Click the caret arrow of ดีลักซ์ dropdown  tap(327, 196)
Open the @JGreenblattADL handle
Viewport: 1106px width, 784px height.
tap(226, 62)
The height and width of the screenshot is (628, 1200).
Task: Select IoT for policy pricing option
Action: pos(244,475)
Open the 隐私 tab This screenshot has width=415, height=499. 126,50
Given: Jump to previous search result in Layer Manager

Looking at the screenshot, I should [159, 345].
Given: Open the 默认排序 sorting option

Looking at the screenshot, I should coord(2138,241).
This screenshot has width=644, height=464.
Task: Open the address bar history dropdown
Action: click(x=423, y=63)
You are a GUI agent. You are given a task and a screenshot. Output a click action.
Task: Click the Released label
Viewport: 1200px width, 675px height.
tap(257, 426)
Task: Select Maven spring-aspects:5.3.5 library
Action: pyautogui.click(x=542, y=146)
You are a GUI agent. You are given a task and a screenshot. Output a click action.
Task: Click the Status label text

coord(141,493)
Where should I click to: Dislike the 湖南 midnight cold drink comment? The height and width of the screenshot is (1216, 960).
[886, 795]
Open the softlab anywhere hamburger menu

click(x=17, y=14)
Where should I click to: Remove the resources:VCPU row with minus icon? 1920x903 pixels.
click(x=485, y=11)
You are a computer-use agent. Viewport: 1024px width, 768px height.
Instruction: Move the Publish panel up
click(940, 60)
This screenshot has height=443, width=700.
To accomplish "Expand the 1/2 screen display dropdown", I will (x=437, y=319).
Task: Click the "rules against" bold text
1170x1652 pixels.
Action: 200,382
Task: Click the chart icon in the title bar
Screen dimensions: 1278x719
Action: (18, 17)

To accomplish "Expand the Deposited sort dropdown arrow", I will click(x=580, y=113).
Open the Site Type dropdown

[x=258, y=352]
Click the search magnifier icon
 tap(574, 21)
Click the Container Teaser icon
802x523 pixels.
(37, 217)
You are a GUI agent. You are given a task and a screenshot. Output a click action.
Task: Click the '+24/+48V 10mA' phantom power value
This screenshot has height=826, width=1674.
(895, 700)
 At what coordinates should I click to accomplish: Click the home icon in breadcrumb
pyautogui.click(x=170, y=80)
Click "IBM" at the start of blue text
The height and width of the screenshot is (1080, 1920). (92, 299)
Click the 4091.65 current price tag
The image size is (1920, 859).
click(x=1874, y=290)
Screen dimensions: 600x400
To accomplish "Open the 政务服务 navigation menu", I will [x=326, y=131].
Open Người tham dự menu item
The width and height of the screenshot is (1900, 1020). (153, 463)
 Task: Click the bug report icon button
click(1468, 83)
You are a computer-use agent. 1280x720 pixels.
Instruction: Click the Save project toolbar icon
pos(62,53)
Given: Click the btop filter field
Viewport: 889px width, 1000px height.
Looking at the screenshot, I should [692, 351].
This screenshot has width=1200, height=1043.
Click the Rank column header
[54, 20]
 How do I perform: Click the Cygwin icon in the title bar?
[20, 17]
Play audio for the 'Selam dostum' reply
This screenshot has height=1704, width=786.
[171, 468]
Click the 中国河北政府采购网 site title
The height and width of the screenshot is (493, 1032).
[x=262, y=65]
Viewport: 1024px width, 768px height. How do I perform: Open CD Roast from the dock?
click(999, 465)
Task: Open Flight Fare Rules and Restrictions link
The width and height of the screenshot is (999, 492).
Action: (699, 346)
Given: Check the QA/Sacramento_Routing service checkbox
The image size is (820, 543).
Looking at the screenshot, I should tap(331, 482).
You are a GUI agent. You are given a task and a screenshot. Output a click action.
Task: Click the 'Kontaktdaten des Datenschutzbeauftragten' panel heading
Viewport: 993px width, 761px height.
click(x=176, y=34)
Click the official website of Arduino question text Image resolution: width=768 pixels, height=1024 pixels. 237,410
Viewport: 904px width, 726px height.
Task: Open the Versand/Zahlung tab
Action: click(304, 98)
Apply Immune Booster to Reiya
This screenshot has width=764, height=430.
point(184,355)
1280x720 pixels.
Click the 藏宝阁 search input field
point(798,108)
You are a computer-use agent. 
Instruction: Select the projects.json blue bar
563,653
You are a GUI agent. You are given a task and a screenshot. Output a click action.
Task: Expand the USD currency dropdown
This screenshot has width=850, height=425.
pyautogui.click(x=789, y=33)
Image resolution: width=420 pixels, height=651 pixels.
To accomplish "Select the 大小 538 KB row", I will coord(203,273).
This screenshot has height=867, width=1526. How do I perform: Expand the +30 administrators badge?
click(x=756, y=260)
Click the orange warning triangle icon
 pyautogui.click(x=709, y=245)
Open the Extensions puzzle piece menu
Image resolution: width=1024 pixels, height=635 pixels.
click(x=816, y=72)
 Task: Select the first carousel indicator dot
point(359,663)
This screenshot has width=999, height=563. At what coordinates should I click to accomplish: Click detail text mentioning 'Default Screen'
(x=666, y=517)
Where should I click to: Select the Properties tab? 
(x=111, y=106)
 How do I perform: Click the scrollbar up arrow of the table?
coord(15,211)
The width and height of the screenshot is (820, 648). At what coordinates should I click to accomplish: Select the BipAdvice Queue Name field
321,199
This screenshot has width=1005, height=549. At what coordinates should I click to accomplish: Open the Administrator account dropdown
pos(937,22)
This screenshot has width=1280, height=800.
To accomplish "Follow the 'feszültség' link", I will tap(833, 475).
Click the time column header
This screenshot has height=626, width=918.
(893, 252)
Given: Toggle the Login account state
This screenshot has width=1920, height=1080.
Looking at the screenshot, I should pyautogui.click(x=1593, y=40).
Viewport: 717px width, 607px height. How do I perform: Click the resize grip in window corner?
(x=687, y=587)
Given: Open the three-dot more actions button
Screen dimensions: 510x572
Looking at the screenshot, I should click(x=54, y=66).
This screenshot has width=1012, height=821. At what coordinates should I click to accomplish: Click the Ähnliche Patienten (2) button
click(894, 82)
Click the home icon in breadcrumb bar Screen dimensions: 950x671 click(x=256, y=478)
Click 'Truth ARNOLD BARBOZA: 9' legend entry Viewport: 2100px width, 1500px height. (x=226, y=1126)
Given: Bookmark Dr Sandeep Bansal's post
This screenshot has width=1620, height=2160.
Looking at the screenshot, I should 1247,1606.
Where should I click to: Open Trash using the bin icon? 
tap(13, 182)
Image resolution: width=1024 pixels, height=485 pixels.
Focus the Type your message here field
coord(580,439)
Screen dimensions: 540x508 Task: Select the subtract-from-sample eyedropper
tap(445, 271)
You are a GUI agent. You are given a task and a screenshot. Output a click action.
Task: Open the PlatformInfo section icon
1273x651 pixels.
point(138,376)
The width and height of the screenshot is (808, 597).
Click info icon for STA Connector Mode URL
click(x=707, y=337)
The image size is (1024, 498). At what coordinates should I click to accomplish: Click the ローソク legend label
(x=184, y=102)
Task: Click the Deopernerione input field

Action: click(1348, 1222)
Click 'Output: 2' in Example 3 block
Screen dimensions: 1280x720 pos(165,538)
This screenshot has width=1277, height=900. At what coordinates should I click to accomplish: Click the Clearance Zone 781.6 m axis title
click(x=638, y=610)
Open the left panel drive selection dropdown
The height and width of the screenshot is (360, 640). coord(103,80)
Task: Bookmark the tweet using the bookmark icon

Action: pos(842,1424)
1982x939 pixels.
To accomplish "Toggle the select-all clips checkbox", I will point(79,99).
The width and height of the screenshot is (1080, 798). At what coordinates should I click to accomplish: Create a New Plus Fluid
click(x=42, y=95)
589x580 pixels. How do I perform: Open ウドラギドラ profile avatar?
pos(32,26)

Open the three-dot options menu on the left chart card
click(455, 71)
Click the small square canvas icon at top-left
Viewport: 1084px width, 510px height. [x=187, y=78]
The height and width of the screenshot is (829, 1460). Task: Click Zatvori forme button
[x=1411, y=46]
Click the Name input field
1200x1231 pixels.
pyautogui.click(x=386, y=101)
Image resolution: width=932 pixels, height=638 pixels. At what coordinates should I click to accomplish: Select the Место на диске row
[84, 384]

# EXERCISE OBJECTIVE
Where a line of the data holds the word "Toggle", copy that line.

# TASK ANSWER
Given: Toggle the Login account state
To accomplish "Toggle the select-all clips checkbox", I will point(79,99).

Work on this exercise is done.